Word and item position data
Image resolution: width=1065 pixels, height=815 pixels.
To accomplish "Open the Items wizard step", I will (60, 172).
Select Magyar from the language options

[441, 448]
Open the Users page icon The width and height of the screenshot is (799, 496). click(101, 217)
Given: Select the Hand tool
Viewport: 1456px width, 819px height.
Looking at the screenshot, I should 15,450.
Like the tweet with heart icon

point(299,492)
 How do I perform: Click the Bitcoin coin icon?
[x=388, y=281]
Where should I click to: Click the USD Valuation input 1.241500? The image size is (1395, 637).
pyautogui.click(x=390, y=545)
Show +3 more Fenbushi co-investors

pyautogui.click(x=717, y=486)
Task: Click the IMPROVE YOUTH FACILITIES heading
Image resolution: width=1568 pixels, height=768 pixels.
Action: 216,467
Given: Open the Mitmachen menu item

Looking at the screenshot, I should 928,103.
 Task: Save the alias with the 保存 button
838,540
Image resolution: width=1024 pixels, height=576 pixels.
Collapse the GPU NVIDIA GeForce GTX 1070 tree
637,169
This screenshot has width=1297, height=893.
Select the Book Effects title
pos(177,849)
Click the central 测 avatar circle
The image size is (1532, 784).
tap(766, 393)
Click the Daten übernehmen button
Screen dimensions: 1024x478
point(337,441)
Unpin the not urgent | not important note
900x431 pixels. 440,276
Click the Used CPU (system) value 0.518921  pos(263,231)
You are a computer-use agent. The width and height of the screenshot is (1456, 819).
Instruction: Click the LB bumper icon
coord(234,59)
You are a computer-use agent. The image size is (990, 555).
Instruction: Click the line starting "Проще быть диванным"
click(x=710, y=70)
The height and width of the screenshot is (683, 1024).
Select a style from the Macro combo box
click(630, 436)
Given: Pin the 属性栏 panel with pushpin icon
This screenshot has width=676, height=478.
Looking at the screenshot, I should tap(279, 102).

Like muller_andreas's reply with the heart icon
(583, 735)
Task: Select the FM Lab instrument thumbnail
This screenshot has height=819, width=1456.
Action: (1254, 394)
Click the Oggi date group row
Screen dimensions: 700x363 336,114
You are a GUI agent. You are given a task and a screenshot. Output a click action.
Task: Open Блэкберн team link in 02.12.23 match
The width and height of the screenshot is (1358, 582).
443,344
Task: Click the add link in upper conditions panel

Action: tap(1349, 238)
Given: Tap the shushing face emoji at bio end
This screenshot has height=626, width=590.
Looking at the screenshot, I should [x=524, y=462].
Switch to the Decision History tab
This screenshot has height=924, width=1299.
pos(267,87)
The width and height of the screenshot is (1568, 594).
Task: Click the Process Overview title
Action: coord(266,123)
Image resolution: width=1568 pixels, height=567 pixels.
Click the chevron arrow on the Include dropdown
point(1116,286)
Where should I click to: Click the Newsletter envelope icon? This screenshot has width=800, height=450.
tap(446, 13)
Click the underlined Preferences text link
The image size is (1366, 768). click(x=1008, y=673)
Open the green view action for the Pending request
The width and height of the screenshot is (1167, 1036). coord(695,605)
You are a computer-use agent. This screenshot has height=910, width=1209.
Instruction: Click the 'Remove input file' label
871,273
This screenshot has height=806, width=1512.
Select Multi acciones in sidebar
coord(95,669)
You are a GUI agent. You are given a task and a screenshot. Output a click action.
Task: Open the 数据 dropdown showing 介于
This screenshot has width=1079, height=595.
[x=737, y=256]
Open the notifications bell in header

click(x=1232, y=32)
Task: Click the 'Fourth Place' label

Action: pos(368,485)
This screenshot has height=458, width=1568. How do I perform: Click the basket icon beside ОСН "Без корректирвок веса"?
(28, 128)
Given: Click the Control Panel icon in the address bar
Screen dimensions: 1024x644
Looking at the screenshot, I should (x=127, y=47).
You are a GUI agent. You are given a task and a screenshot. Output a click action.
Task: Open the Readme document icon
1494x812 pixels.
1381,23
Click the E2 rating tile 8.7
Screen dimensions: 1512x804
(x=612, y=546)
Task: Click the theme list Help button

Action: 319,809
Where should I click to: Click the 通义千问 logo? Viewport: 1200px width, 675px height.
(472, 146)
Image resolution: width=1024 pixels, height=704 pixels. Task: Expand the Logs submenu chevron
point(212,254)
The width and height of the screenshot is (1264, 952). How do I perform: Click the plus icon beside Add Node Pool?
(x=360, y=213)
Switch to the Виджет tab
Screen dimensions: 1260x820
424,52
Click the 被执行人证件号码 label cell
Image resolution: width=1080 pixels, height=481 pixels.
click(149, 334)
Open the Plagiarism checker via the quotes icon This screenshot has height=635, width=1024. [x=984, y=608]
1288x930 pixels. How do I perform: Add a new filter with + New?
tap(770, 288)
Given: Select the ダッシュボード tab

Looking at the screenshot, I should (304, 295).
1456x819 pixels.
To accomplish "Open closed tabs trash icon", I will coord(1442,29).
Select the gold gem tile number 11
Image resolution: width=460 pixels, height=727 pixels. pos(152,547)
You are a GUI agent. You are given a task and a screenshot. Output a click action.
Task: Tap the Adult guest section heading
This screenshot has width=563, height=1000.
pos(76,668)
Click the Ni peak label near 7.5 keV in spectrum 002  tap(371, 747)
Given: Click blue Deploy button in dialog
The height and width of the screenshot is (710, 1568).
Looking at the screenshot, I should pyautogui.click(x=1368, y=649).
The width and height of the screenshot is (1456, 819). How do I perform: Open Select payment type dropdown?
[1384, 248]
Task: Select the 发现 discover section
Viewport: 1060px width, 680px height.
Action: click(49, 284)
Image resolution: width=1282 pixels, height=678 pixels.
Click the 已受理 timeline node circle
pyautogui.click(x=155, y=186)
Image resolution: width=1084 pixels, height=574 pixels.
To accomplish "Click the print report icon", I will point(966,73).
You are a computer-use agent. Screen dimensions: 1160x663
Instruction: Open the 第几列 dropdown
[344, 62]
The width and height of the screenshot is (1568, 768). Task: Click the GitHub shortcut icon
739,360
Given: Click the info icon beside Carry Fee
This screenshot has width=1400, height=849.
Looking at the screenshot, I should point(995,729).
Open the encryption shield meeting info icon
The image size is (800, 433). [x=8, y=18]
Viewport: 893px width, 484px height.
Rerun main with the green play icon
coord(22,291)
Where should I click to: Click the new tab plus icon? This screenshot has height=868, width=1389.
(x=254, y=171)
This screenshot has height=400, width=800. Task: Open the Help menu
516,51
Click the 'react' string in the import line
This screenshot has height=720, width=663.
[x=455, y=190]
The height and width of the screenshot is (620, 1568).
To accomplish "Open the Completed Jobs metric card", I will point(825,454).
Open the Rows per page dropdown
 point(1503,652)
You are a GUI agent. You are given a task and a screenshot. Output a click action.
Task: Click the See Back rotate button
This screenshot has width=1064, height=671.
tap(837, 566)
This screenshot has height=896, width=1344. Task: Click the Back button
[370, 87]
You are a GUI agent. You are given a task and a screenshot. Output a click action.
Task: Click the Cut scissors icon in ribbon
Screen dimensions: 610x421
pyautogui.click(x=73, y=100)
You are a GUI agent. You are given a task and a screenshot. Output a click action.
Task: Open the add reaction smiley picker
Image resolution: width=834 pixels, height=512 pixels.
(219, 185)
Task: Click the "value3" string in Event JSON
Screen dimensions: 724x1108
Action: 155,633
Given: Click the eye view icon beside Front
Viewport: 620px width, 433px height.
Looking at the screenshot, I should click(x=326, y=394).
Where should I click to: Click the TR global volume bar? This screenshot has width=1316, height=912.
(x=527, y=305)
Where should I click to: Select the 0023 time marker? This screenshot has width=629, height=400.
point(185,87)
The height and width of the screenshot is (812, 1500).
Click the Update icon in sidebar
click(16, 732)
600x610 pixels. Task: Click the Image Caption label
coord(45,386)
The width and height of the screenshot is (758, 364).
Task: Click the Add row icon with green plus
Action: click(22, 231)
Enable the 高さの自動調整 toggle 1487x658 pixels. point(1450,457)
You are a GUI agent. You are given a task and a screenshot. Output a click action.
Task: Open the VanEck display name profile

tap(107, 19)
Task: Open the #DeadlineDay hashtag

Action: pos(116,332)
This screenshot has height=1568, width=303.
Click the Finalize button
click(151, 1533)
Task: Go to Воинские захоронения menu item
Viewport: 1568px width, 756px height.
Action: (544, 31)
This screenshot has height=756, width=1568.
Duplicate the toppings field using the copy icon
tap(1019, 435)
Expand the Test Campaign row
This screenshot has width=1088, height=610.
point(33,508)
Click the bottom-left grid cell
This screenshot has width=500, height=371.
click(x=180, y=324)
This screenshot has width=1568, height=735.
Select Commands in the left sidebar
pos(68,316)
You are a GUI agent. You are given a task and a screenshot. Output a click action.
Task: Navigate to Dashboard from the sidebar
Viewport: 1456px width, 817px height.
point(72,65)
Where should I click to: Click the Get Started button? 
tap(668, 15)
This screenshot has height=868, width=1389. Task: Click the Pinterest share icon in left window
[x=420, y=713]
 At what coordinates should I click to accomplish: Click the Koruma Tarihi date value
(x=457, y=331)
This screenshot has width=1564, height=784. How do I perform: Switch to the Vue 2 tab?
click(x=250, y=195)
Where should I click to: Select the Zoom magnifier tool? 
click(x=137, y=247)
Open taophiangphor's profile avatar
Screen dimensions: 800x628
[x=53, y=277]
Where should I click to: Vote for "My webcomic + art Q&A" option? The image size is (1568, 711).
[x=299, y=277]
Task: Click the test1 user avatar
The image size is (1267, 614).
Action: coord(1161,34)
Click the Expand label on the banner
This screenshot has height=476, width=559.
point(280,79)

Aim:
Copy out the lines above without any changes, beginning at the line that contains "Given: Click blue Deploy button in dialog" and ending after the line that contains "pyautogui.click(x=73, y=100)".

Response for this exercise:
Given: Click blue Deploy button in dialog
The height and width of the screenshot is (710, 1568).
Looking at the screenshot, I should pyautogui.click(x=1368, y=649).
The width and height of the screenshot is (1456, 819). How do I perform: Open Select payment type dropdown?
[1384, 248]
Task: Select the 发现 discover section
Viewport: 1060px width, 680px height.
Action: click(49, 284)
Image resolution: width=1282 pixels, height=678 pixels.
Click the 已受理 timeline node circle
pyautogui.click(x=155, y=186)
Image resolution: width=1084 pixels, height=574 pixels.
To accomplish "Click the print report icon", I will point(966,73).
You are a computer-use agent. Screen dimensions: 1160x663
Instruction: Open the 第几列 dropdown
[344, 62]
The width and height of the screenshot is (1568, 768). Task: Click the GitHub shortcut icon
739,360
Given: Click the info icon beside Carry Fee
This screenshot has width=1400, height=849.
Looking at the screenshot, I should point(995,729).
Open the encryption shield meeting info icon
The image size is (800, 433). [x=8, y=18]
Viewport: 893px width, 484px height.
Rerun main with the green play icon
coord(22,291)
Where should I click to: Click the new tab plus icon? This screenshot has height=868, width=1389.
(x=254, y=171)
This screenshot has height=400, width=800. Task: Open the Help menu
516,51
Click the 'react' string in the import line
This screenshot has height=720, width=663.
[x=455, y=190]
The height and width of the screenshot is (620, 1568).
To accomplish "Open the Completed Jobs metric card", I will point(825,454).
Open the Rows per page dropdown
 point(1503,652)
You are a GUI agent. You are given a task and a screenshot. Output a click action.
Task: Click the See Back rotate button
This screenshot has width=1064, height=671.
tap(837, 566)
This screenshot has height=896, width=1344. Task: Click the Back button
[370, 87]
You are a GUI agent. You are given a task and a screenshot. Output a click action.
Task: Click the Cut scissors icon in ribbon
Screen dimensions: 610x421
pyautogui.click(x=73, y=100)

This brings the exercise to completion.